I just read a MSDN article, "Synchronization and Multiprocessor Issues", that addresses memory cache consistency issues on multiprocessor machines. This was really eye opening to me, because I would not have thought there could be a race condition in the example they provide. This article explains that writes to memory might not actually occur (from the perspective of the other cpu) in the order written in my code. This is a new concept to me!
This article provides 2 solutions:
Using the "volatile" keyword on variables that need cache consistency across multiple cpus. This is a C/C++ keyword, and not available to me in Delphi.
Using InterlockExchange() and InterlockCompareExchange(). This is something I could do in Delphi if I had to. It just seems a little messy.
The article also mentions that "The following synchronization functions use the appropriate barriers to ensure memory ordering: •Functions that enter or leave critical sections".
This is the part I don't understand. Does this mean that any writes to memory that are limited to functions that use critical sections are immune from cache consistency and memory ordering issues? I have nothing against the Interlock*() functions, but another tool in my tool belt would be good to have!

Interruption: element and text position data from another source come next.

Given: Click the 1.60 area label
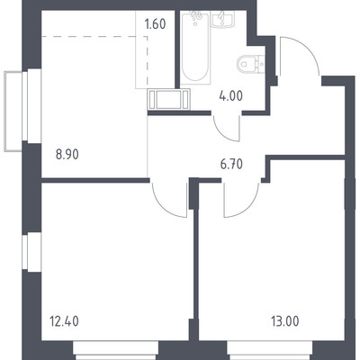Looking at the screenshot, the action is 155,24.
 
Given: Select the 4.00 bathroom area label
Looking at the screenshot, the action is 230,96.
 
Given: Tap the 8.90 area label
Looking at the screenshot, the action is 68,155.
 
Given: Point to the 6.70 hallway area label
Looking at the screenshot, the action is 231,165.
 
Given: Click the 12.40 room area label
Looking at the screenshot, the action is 63,321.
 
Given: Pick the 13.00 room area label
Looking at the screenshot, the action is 284,321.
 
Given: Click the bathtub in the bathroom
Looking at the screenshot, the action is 195,47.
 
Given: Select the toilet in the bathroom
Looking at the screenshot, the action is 250,64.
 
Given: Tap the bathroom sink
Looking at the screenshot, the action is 221,19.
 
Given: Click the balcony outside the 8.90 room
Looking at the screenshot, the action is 14,111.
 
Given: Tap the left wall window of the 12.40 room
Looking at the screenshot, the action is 32,252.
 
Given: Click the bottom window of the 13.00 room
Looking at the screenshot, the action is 270,350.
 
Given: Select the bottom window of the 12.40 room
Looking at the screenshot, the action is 116,350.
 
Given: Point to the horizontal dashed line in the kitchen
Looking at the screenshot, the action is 94,37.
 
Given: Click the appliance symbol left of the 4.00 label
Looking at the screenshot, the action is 168,99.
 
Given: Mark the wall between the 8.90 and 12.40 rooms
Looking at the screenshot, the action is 95,180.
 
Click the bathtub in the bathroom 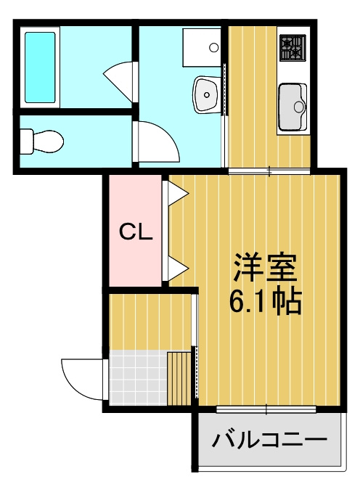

This MSDN article is just the first step of multi-thread application development: in short, it means "protect your shared variables with locks (aka critical sections), because you are not sure that the data you read/write is the same for all threads".
The CPU per-core cache is just one of the possible issues, which will lead into reading wrong values. Another issue which may lead into race condition is two threads writing to a resource at the same time: it's impossible to know which value will be stored afterward.
Since code expects the data to be coherent, some multi-thread programs may behave wrongly. With multi-threading, you are not sure that the code you write, via individual instructions, is executed as expected, when it deals with shared variables.
InterlockedExchange/InterlockedIncrement functions are low-level asm opcodes with a LOCK prefix (or locked by design, like the XCHG EDX,[EAX] opcode), which will indeed force the cache coherency for all CPU cores, and therefore make the asm opcode execution thread-safe.
For instance, here is how a string reference count is implemented when you assign a string value (see _LStrAsg in System.pas - this is from our optimized version of the RTL for Delphi 7/2002 - since Delphi original code is copyrighted):
MOV ECX,[EDX-skew].StrRec.refCnt
INC ECX { thread-unsafe increment ECX = reference count }
JG ##1 { ECX=-1 -> literal string -> jump not taken }
.....
##1: LOCK INC [EDX-skew].StrRec.refCnt { ATOMIC increment of reference count }
MOV ECX,[EAX]
...
There is a difference between the first INC ECX and LOCK INC [EDX-skew].StrRec.refCnt - not only the first increments ECX and not the reference count variable, but the first is not thread-safe, whereas the 2nd is prefixed by a LOCK therefore will be thread-safe.
By the way, this LOCK prefix is one of the problem of multi-thread scaling in the RTL - it's better with newer CPUs, but still not perfect.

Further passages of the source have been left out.